[Collected data entries]
+---+
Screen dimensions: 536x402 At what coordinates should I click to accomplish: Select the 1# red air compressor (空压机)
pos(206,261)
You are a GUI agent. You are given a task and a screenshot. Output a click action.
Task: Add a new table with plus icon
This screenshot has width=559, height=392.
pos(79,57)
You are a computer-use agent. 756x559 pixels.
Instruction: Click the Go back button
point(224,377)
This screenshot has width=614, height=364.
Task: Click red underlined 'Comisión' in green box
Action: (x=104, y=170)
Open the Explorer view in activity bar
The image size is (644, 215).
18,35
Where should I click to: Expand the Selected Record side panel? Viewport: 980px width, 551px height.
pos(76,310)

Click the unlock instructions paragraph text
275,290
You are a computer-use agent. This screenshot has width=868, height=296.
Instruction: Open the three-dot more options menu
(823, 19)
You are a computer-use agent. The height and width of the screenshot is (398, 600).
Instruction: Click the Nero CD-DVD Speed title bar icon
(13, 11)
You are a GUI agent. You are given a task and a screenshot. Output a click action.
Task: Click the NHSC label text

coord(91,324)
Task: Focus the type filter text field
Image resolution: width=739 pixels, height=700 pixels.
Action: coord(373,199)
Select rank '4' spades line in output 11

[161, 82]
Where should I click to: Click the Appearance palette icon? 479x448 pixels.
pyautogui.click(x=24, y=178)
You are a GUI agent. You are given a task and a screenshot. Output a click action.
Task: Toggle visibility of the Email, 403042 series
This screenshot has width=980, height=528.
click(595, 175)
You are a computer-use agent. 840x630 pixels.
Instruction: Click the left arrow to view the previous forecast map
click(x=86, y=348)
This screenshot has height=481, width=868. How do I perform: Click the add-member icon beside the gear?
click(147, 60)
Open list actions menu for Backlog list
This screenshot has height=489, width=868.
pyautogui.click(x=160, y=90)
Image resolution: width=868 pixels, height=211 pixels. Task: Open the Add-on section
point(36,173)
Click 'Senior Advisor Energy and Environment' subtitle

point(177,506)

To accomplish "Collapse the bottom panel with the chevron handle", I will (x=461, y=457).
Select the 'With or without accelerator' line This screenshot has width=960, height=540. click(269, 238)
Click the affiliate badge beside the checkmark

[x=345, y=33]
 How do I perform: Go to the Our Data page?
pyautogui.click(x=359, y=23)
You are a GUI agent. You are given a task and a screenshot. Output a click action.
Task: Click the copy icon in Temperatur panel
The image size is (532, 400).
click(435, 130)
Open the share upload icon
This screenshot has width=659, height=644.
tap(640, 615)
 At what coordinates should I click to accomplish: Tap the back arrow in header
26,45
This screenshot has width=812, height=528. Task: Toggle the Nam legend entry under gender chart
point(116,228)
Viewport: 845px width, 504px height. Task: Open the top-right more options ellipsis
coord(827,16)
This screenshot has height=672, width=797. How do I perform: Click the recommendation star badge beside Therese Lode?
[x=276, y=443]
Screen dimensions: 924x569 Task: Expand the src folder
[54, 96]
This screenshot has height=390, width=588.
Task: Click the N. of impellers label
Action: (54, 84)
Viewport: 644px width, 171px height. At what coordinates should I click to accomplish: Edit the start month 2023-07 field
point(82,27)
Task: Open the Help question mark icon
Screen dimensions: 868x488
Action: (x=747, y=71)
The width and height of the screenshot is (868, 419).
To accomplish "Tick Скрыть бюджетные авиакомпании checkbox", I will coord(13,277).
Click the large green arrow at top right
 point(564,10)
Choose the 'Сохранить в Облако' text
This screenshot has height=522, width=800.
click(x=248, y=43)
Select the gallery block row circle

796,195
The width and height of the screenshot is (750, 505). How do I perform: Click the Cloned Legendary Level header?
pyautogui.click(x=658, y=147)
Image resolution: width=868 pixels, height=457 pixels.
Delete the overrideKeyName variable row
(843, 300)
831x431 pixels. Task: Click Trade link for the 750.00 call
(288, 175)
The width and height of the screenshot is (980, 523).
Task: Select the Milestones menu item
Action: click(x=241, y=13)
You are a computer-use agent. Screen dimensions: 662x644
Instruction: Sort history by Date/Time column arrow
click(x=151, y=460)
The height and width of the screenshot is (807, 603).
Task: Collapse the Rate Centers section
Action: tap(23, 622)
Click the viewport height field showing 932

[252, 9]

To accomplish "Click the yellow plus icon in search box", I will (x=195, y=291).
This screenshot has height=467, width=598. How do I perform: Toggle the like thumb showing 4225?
+---+
### Work instruction
Having read the entries, output all of them verbatim.

### Answer to the exercise
Screen dimensions: 536x402 At what coordinates should I click to accomplish: Select the 1# red air compressor (空压机)
pos(206,261)
You are a GUI agent. You are given a task and a screenshot. Output a click action.
Task: Add a new table with plus icon
This screenshot has width=559, height=392.
pos(79,57)
You are a computer-use agent. 756x559 pixels.
Instruction: Click the Go back button
point(224,377)
This screenshot has width=614, height=364.
Task: Click red underlined 'Comisión' in green box
Action: (x=104, y=170)
Open the Explorer view in activity bar
The image size is (644, 215).
18,35
Where should I click to: Expand the Selected Record side panel? Viewport: 980px width, 551px height.
pos(76,310)

Click the unlock instructions paragraph text
275,290
You are a computer-use agent. This screenshot has width=868, height=296.
Instruction: Open the three-dot more options menu
(823, 19)
You are a computer-use agent. The height and width of the screenshot is (398, 600).
Instruction: Click the Nero CD-DVD Speed title bar icon
(13, 11)
You are a GUI agent. You are given a task and a screenshot. Output a click action.
Task: Click the NHSC label text

coord(91,324)
Task: Focus the type filter text field
Image resolution: width=739 pixels, height=700 pixels.
Action: coord(373,199)
Select rank '4' spades line in output 11

[161, 82]
Where should I click to: Click the Appearance palette icon? 479x448 pixels.
pyautogui.click(x=24, y=178)
You are a GUI agent. You are given a task and a screenshot. Output a click action.
Task: Toggle visibility of the Email, 403042 series
This screenshot has width=980, height=528.
click(595, 175)
You are a computer-use agent. 840x630 pixels.
Instruction: Click the left arrow to view the previous forecast map
click(x=86, y=348)
This screenshot has height=481, width=868. How do I perform: Click the add-member icon beside the gear?
click(147, 60)
Open list actions menu for Backlog list
This screenshot has height=489, width=868.
pyautogui.click(x=160, y=90)
Image resolution: width=868 pixels, height=211 pixels. Task: Open the Add-on section
point(36,173)
Click 'Senior Advisor Energy and Environment' subtitle

point(177,506)

To accomplish "Collapse the bottom panel with the chevron handle", I will (x=461, y=457).
Select the 'With or without accelerator' line This screenshot has width=960, height=540. click(269, 238)
Click the affiliate badge beside the checkmark

[x=345, y=33]
 How do I perform: Go to the Our Data page?
pyautogui.click(x=359, y=23)
You are a GUI agent. You are given a task and a screenshot. Output a click action.
Task: Click the copy icon in Temperatur panel
The image size is (532, 400).
click(435, 130)
Open the share upload icon
This screenshot has width=659, height=644.
tap(640, 615)
 At what coordinates should I click to accomplish: Tap the back arrow in header
26,45
This screenshot has width=812, height=528. Task: Toggle the Nam legend entry under gender chart
point(116,228)
Viewport: 845px width, 504px height. Task: Open the top-right more options ellipsis
coord(827,16)
This screenshot has height=672, width=797. How do I perform: Click the recommendation star badge beside Therese Lode?
[x=276, y=443]
Screen dimensions: 924x569 Task: Expand the src folder
[54, 96]
This screenshot has height=390, width=588.
Task: Click the N. of impellers label
Action: (54, 84)
Viewport: 644px width, 171px height. At what coordinates should I click to accomplish: Edit the start month 2023-07 field
point(82,27)
Task: Open the Help question mark icon
Screen dimensions: 868x488
Action: (x=747, y=71)
The width and height of the screenshot is (868, 419).
To accomplish "Tick Скрыть бюджетные авиакомпании checkbox", I will coord(13,277).
Click the large green arrow at top right
 point(564,10)
Choose the 'Сохранить в Облако' text
This screenshot has height=522, width=800.
click(x=248, y=43)
Select the gallery block row circle

796,195
The width and height of the screenshot is (750, 505). How do I perform: Click the Cloned Legendary Level header?
pyautogui.click(x=658, y=147)
Image resolution: width=868 pixels, height=457 pixels.
Delete the overrideKeyName variable row
(843, 300)
831x431 pixels. Task: Click Trade link for the 750.00 call
(288, 175)
The width and height of the screenshot is (980, 523).
Task: Select the Milestones menu item
Action: click(x=241, y=13)
You are a computer-use agent. Screen dimensions: 662x644
Instruction: Sort history by Date/Time column arrow
click(x=151, y=460)
The height and width of the screenshot is (807, 603).
Task: Collapse the Rate Centers section
Action: tap(23, 622)
Click the viewport height field showing 932

[252, 9]

To accomplish "Click the yellow plus icon in search box", I will (x=195, y=291).
This screenshot has height=467, width=598. How do I perform: Toggle the like thumb showing 4225?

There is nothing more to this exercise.